Feb 22, 2025by Lucie Leblon

OLIVE OIL SINCE ANCIENT TIMES

Did you know that the olive tree has existed since ancient times, was revered by people and played a key role in many rituals? Its history is closely linked to the history of the Mediterranean Sea, known as Mare Nostrum. The ancient inhabitants of this area discovered the beneficial effects of olives and the oil that can be obtained from them.

The Egyptians were big consumers of olive oil as early as the time of the pharaohs. At that time, olive trees did not grow in Egypt, so the oil was imported from Crete, mainly for funeral rituals. However, from the 16th century BC, a big change occurred - the Phoenicians began to plant this sacred tree, and the olive tree quickly spread throughout the Mediterranean region.

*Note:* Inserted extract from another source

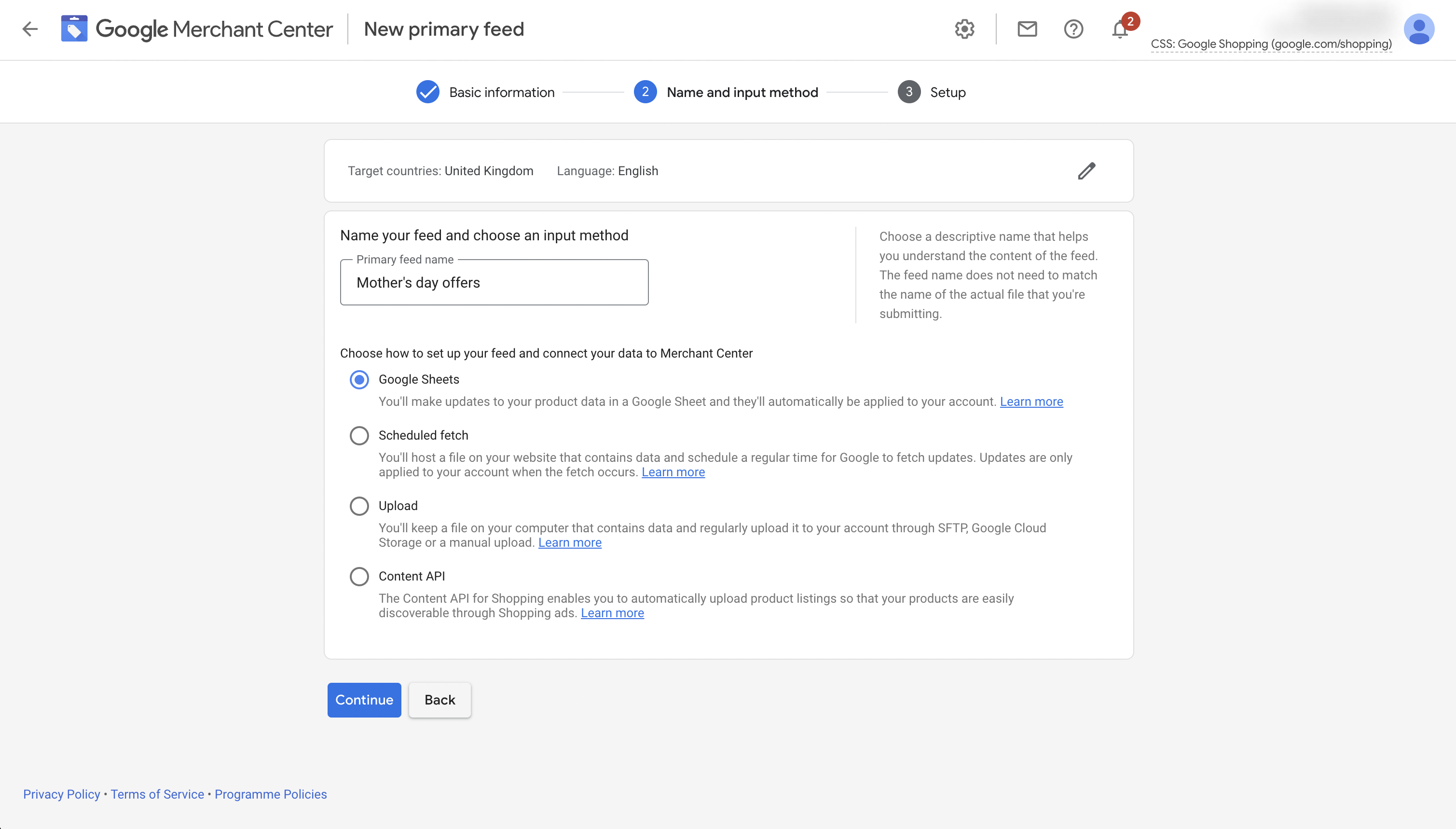Click the Continue button
The height and width of the screenshot is (829, 1456).
coord(364,699)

Olive oil, often called "green gold," soon became an essential part of the cuisines of Mediterranean nations.

OLIVE OIL – THE BASIS OF THE CRETAN DIET

This way of eating gained popularity in the 1960s, when extensive research examined eating habits in Europe. The results were astonishing: people in Crete lived to a significantly longer age than in the rest of Europe. The Cretan diet, based on a large amount of vegetables and olive oil , was proven to be beneficial for health, especially in preventing cardiovascular disease.

Olive oil is a valuable part of a balanced diet. It helps lower cholesterol levels and is therefore a valuable ally throughout life. In addition to its detoxifying and regenerative properties, it is rich in monounsaturated fatty acids, especially when consumed cold. In addition, it retains its excellent nutritional properties when cooked, even at high temperatures.

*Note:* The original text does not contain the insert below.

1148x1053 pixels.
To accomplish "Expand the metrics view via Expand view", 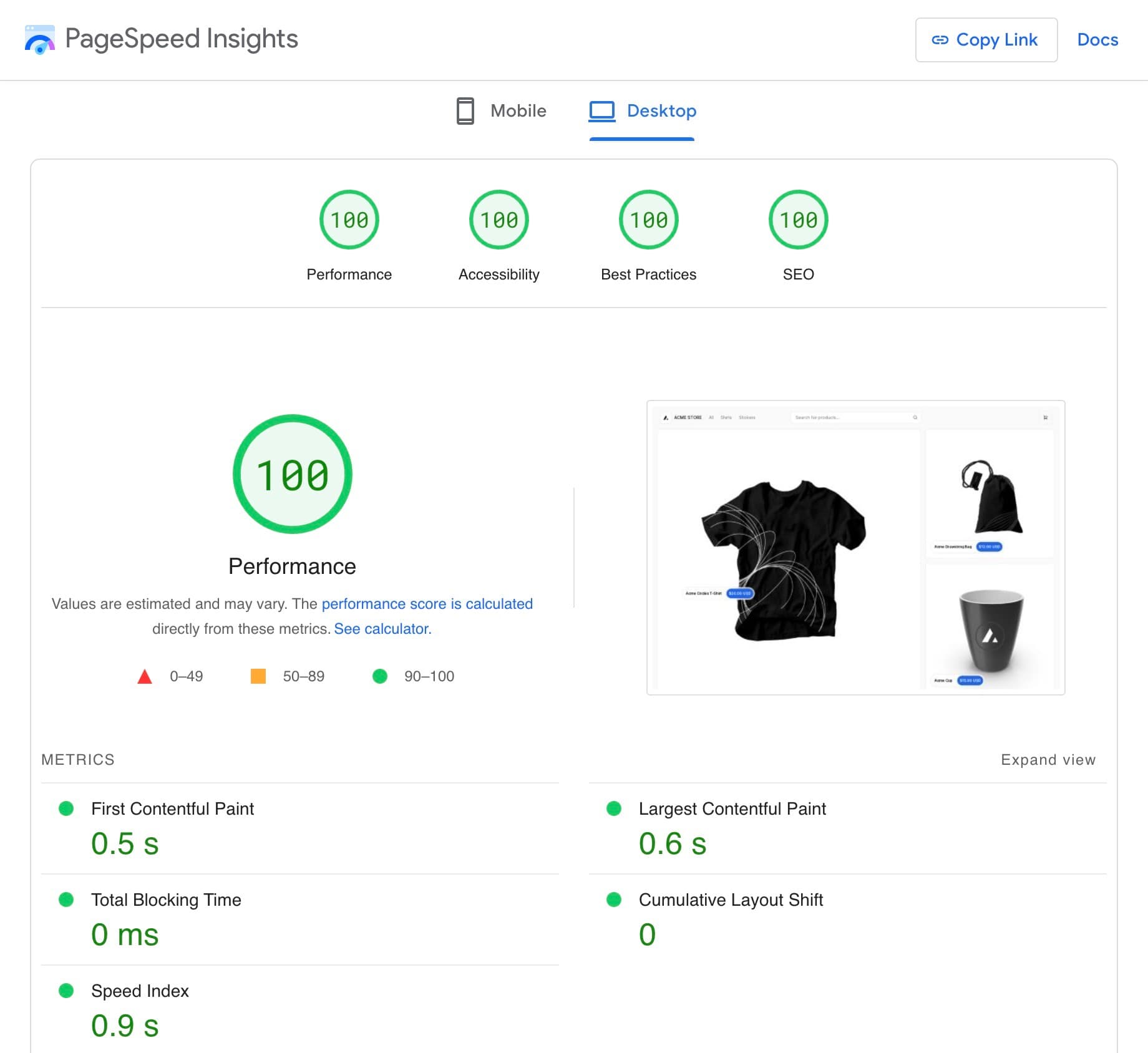I will coord(1048,760).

REGULATED OLIVE OIL PRODUCTION

DIFFERENCES BETWEEN TYPES OF OLIVE OIL

There is not just one type of olive oil , but four in total. They differ not only in their taste properties, but also in physicochemical indicators, such as peroxide value and oleic acid content:

  • Extra virgin olive oil (highest quality)
  • Virgin olive oil
  • Blend of virgin and refined olive oil
  • Olive pomace oil

EXTRA VIRGIN OLIVE OIL – THE HIGHEST QUALITY

Oliviers&Co. selects only extra virgin olive oil for its excellent quality. Before being included in the range, its acidity is checked (it must not exceed 0.8%), its peroxide value (it must be as low as possible) and its oleic acid content, which is essential for bone health. It also monitors the amount of linoleic and palmitic acids, which can be harmful to the cardiovascular system.

COLD EXTRACTION – THE KEY TO QUALITY

Extra virgin olive oil is obtained by a mechanical process called cold extraction, without any chemical treatment. Previously, the label " first cold pressing " appeared on the bottles. In the past, the mills did not have sufficient power, so a second pressing was sometimes carried out using warm water. Today, this method is outdated, and therefore the only reliable label is " cold pressed ".

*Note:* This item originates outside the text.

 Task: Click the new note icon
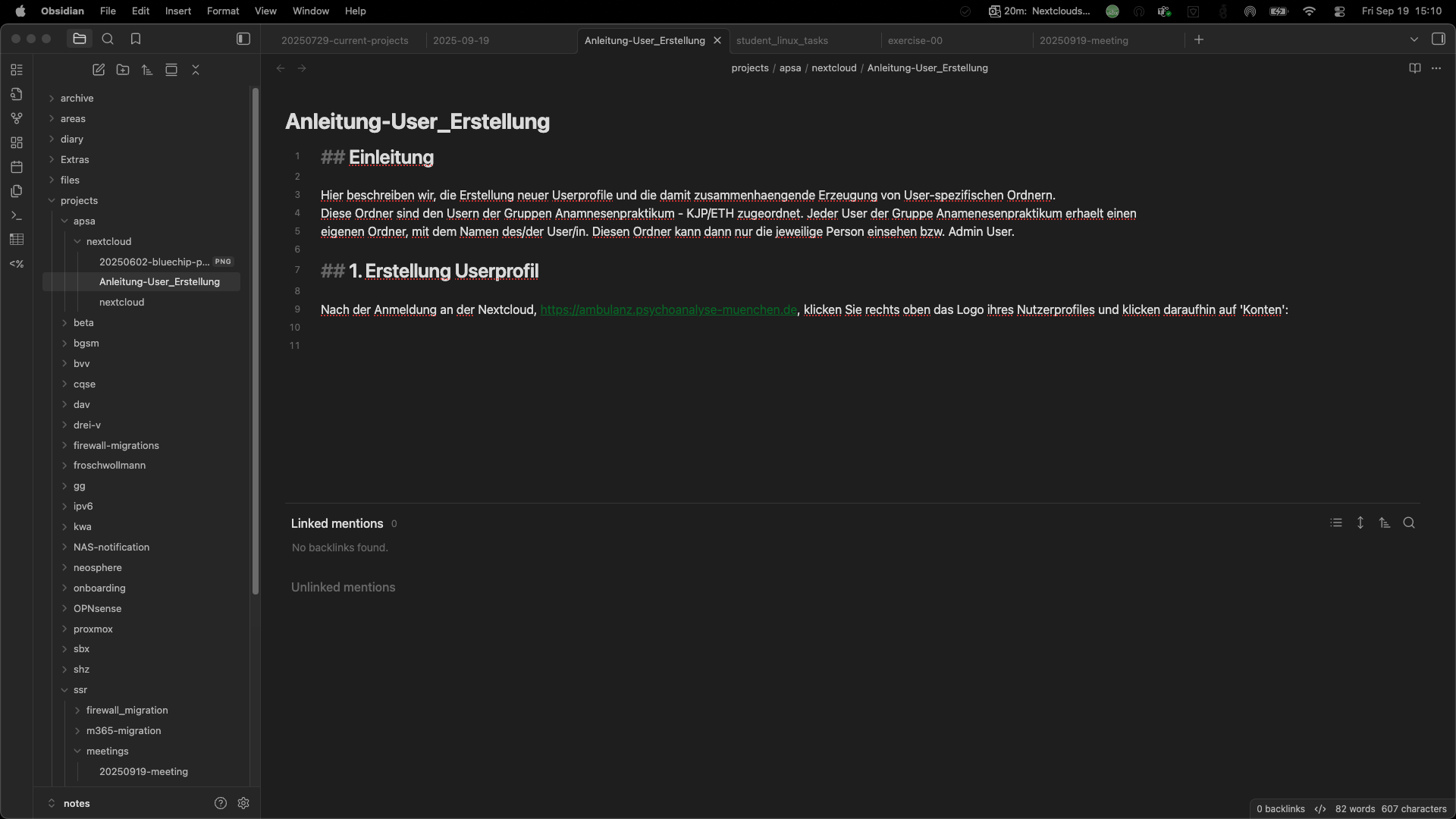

Discover the process of making extra virgin olive oil from our producers.

PROTECTED DESIGNATION OF ORIGIN

The designation of origin of olive oil is subject to strict European regulations. Only products with a Protected Designation of Origin (PDO/PDO) or Protected Geographical Indication (PGI) can use these certifications. These statuses are awarded based on strict criteria that confirm the uniqueness of the product linked to a specific region and tradition.

Olive oils that are not part of these protected categories – for example, those originating from countries outside the EU, from areas just outside the borders of recognized appellations, or from lesser-known olive varieties – can only bear the country of origin designation.